= Ines Köhler-Zülch =

German folklorist and human rights activist (1941–2019)

Ines Köhler-Zülch (1941–2019) was a German folklorist and human rights activist. She is remembered for her contributions from 1974 to the Encyclopedia of Fairy Tales (Enzyklopädie des Märchens). Her work focused in particular on sagas and fairy tales from southeastern Europe. Backing her husband Tilman Zülch who founded the Society for Threatened Peoples, she created a regional group in Göttingen campaigning for the rights of ethnic and religious minorities. She provided support for refugees from Bangladesh, Biafra, East Timor, Guatemala, Iraq and Bosnia until she suffered from serious illness in 2017.

==Early life and education==
Born during World War II on 10 June 1941 in Magdeburg, Ines Köhler experienced first the German Democratic Republic and later the German Federal Republic, She began her studies in Marburg, focusing initially on Latin.
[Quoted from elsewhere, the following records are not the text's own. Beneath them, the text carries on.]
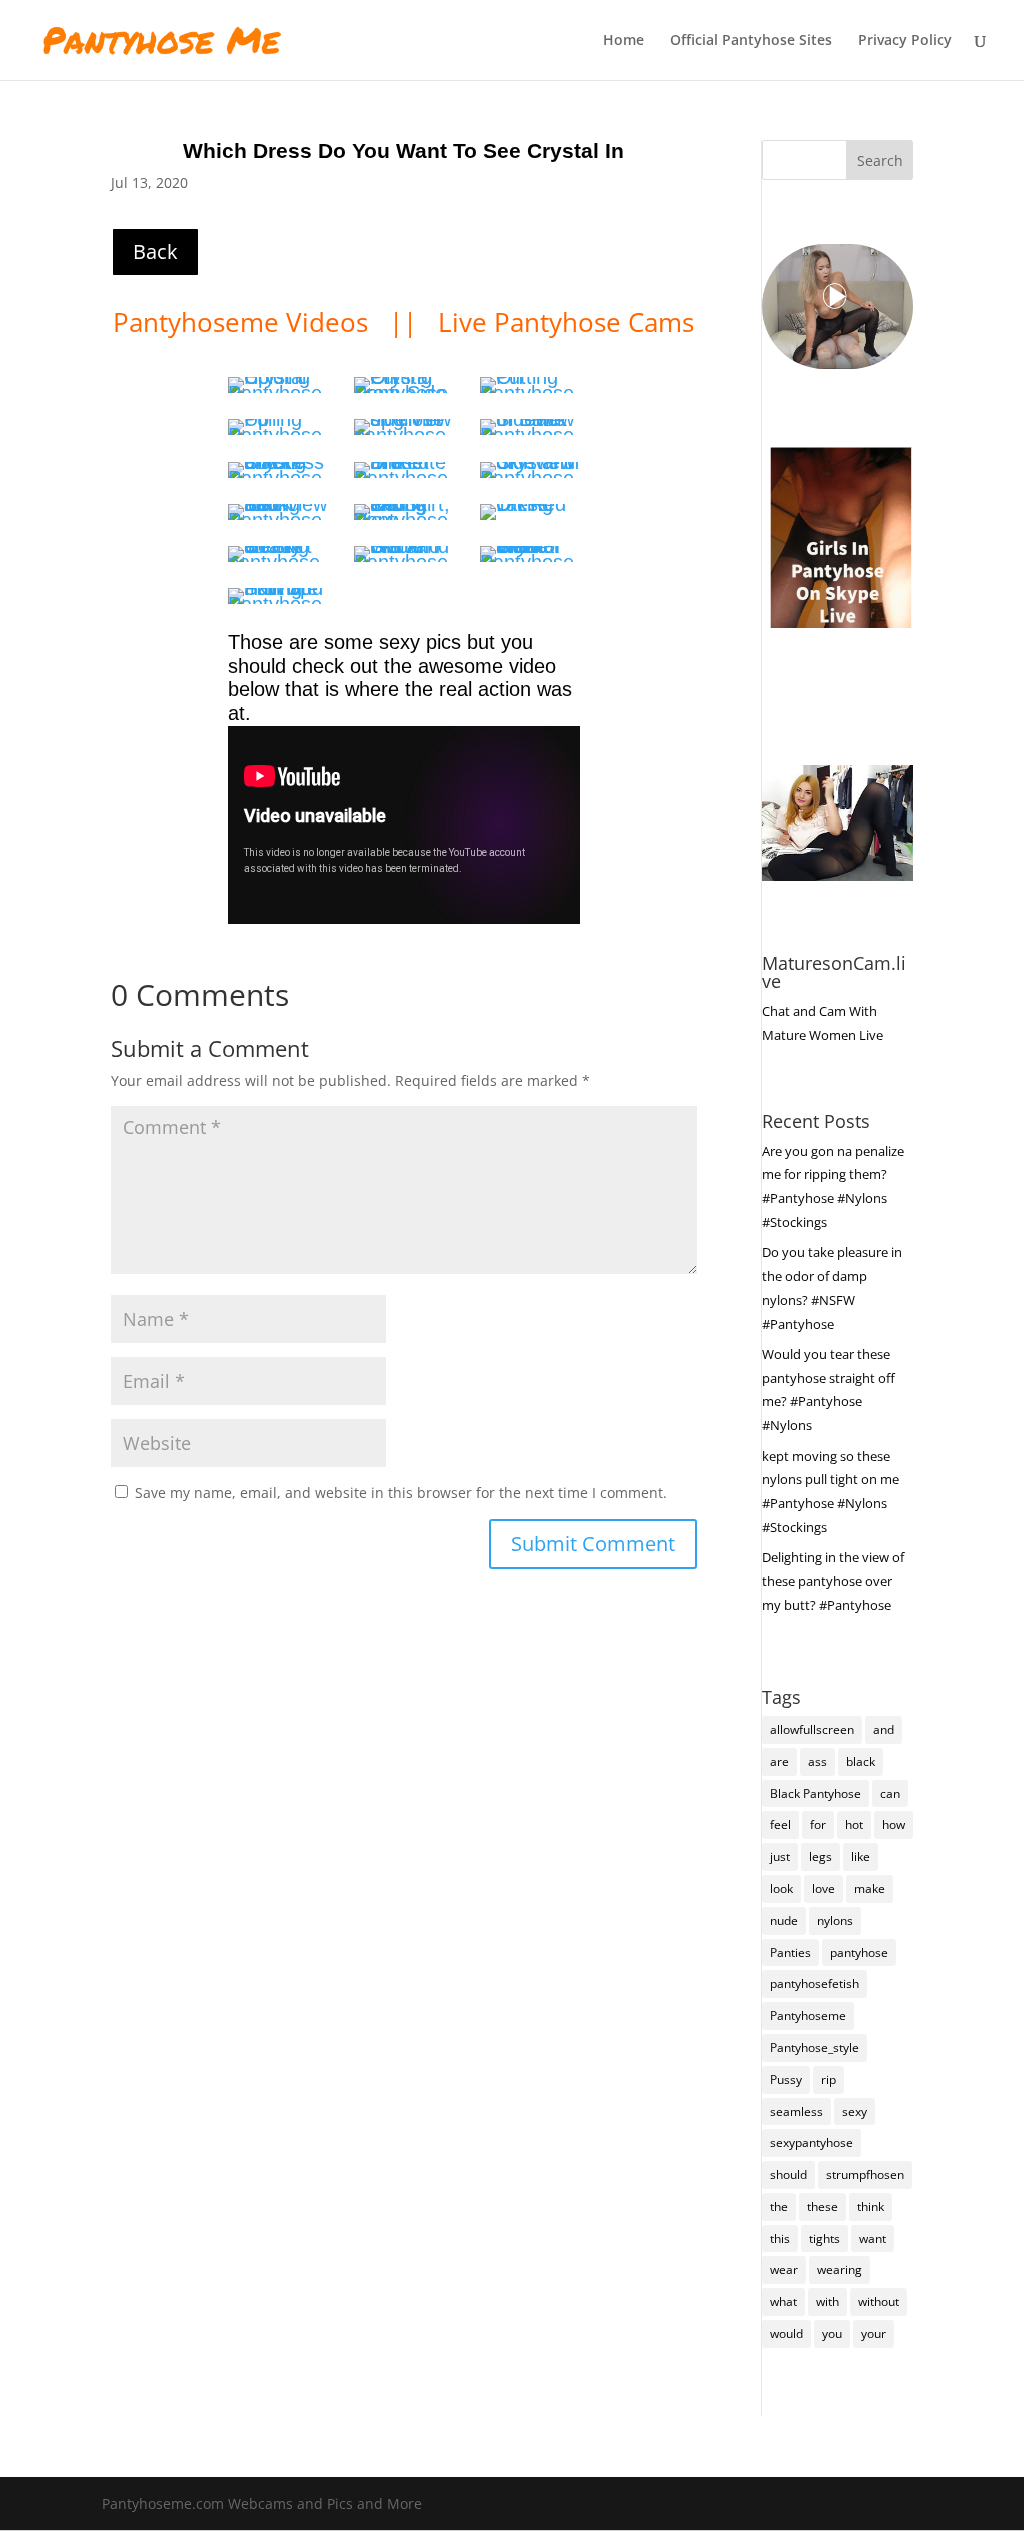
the (779, 2206)
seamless (796, 2111)
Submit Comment (593, 1543)
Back (155, 251)
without (878, 2301)
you (832, 2333)
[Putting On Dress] (530, 512)
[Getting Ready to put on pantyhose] (404, 385)
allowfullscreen (812, 1729)
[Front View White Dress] (530, 554)
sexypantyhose (811, 2142)
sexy (854, 2111)
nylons (835, 1920)
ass (817, 1761)
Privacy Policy (905, 41)
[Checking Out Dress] (530, 427)
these (822, 2206)
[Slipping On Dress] (278, 470)
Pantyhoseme (808, 2015)
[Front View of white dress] (404, 554)
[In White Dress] (278, 596)
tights (824, 2238)
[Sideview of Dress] (530, 470)
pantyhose (859, 1952)
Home (623, 41)
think (870, 2206)
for (818, 1824)
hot (854, 1824)
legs (820, 1856)
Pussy (786, 2079)
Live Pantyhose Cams (566, 322)
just (780, 1856)
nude (784, 1920)
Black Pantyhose (815, 1793)
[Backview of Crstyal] (278, 512)
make (869, 1888)
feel (780, 1824)
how (893, 1824)
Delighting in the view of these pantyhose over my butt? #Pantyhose (833, 1581)
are (779, 1761)
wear (784, 2269)
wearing (839, 2269)
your (873, 2333)
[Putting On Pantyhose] (530, 385)
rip (828, 2079)
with (827, 2301)
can (890, 1793)
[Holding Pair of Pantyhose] (278, 385)
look (781, 1888)
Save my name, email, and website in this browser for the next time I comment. (401, 1492)
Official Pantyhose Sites (751, 41)
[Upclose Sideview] (404, 427)
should (788, 2174)
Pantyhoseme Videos (244, 322)
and (883, 1729)
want (872, 2238)
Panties (790, 1952)
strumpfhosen (865, 2174)
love (823, 1888)
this (780, 2238)
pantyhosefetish (814, 1983)
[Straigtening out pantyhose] (278, 427)
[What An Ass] (278, 554)
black (860, 1761)
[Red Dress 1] (404, 470)
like (860, 1856)
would (786, 2333)
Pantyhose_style (814, 2047)
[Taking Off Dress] (404, 512)
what (783, 2301)
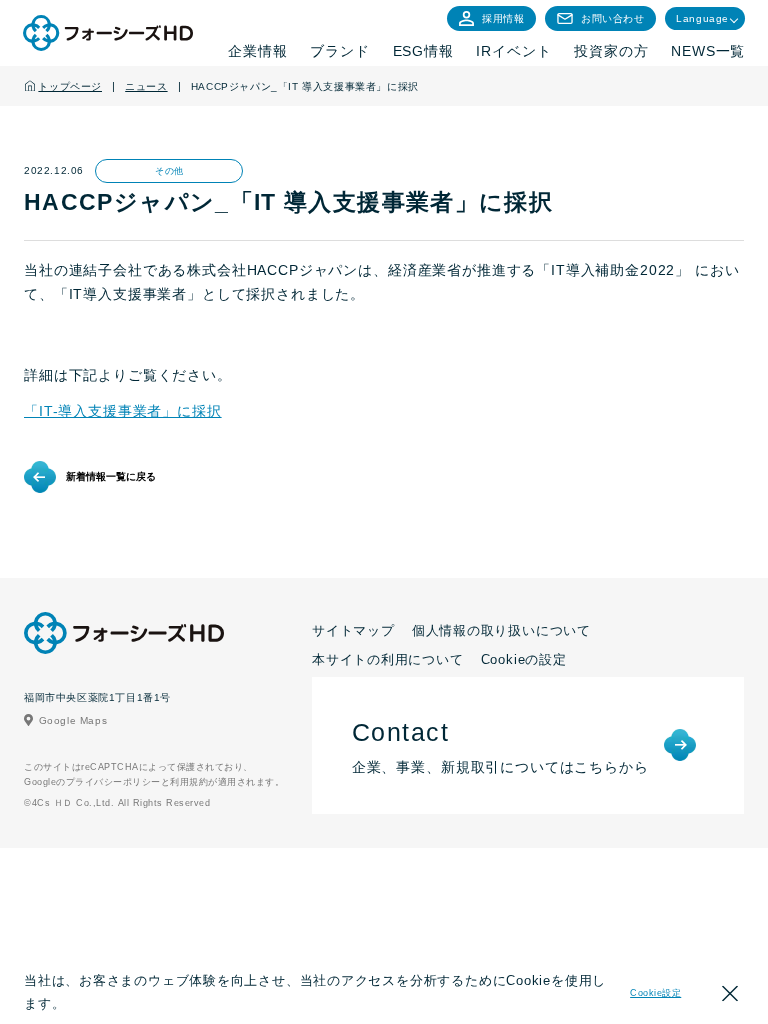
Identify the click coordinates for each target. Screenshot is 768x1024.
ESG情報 (423, 51)
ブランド (339, 51)
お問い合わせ (613, 18)
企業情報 (257, 51)
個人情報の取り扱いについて (501, 630)
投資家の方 (611, 51)
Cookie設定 (655, 993)
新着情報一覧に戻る (111, 476)
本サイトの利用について (388, 659)
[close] (730, 996)
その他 (169, 171)
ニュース (146, 86)
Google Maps (73, 720)
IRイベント (513, 51)
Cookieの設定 (524, 659)
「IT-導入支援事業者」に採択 (123, 411)
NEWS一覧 (708, 51)
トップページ (70, 86)
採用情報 (503, 18)
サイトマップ (353, 630)
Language (702, 18)
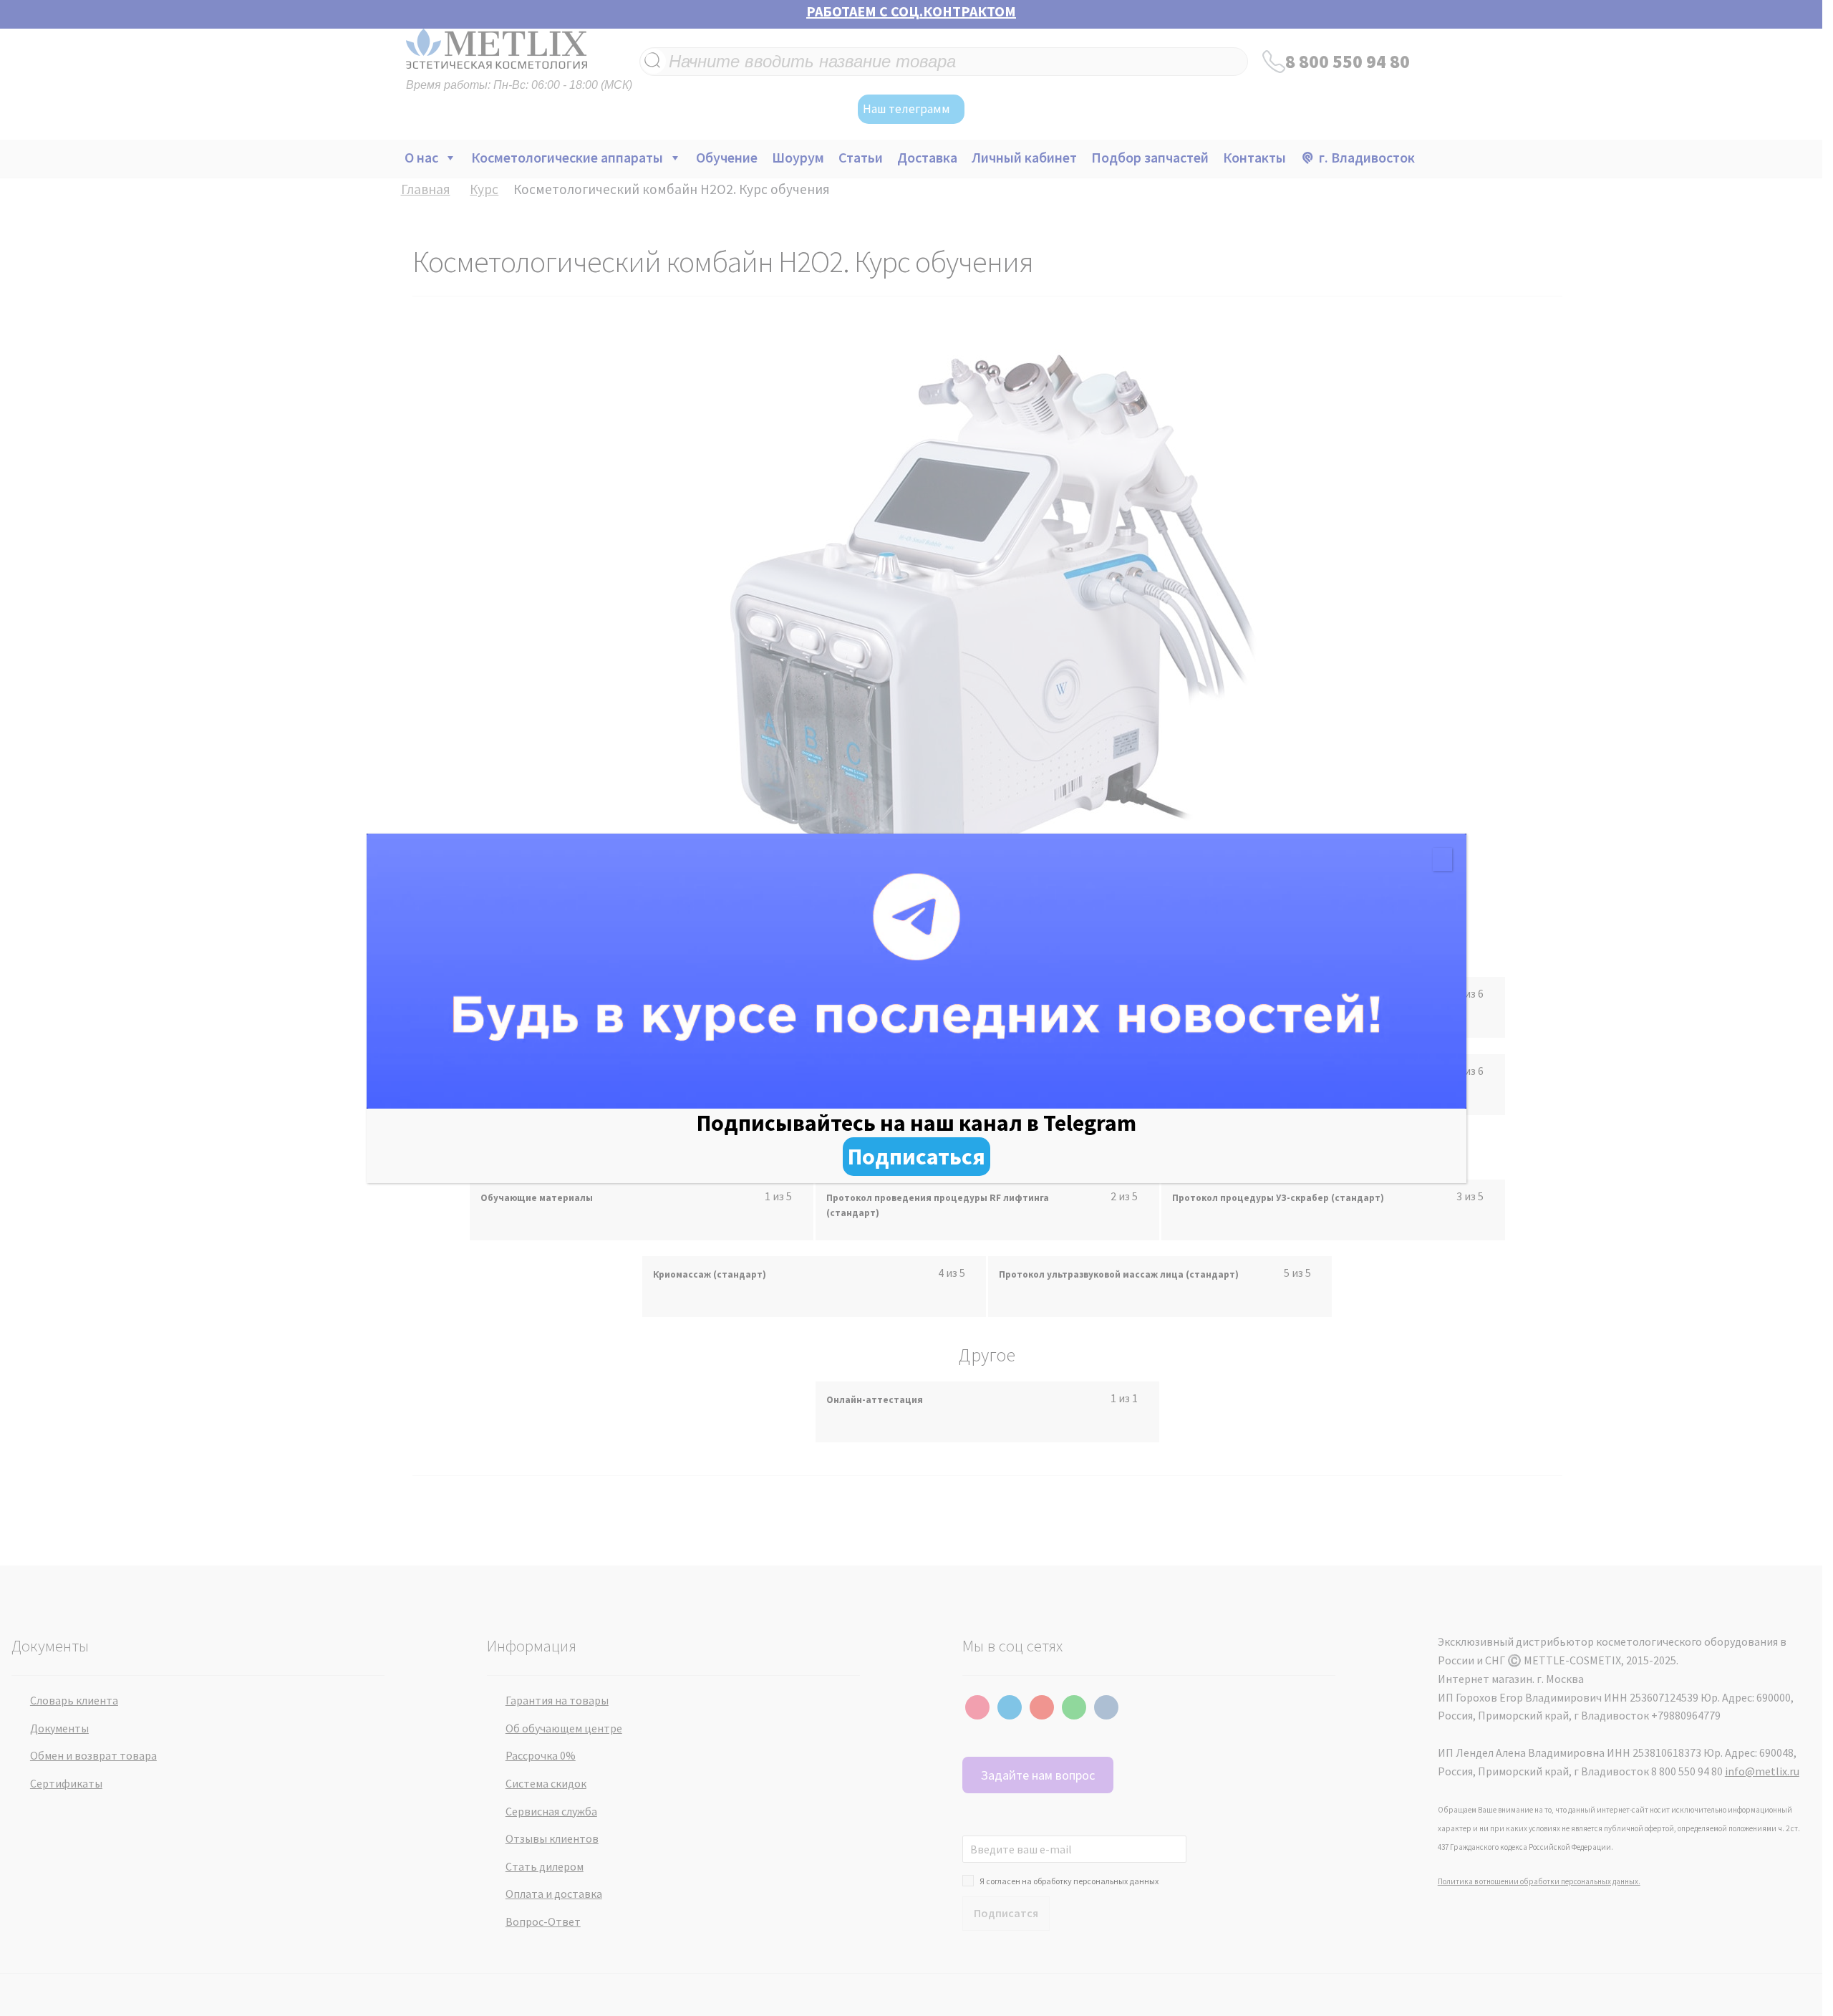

She then moved to Hamburg where she studied Slavic languages, especially Bulgarian, as well as Romance languages, including Romanian and German. In this connection, she spent half a year at the Bulgarian National Library in Sofia as well as several months in Romania at the university libraries of Bucharest, Iași and Cluj. She graduated in 1972.

==Career==
During her studies in Hamburg, in 1969 she took part in activities in support of Biafra (Biafrahilfe) and in 1970 in the closely related Society for Threatened Peoples, founded by Tilman Zülch whom she later married. In 1974, she moved to Göttingen in order to contribute to research in connection with the Encyclopedia of Fairy Tales. There she established the first regional group of the Society for Threatened Peoples in 1974, recruiting campaigners to fight for the rights of ethnic and religious minorities. Thanks to her success, her husband was able to rely on her developments when he moved to Göttingen. She went on to organize visits to German of American Indians from North and Latin America, allowing them to reveal details of their mistreatment. She also made a significant contribution to the Third World Romani Congress which was held in Göttingen in 1981.

Köhler-Zülch spent a total of 32 years at the Göttingen Academy of Sciences and Humanities editing the Encyclopedia of Fairy Tales, in particular in connection with research in southeastern Europe on old and ancient sagas and stories.

Ines Köhler-Zülch died in Göttingen on 24 April 2019 after suffering from a lengthy illness.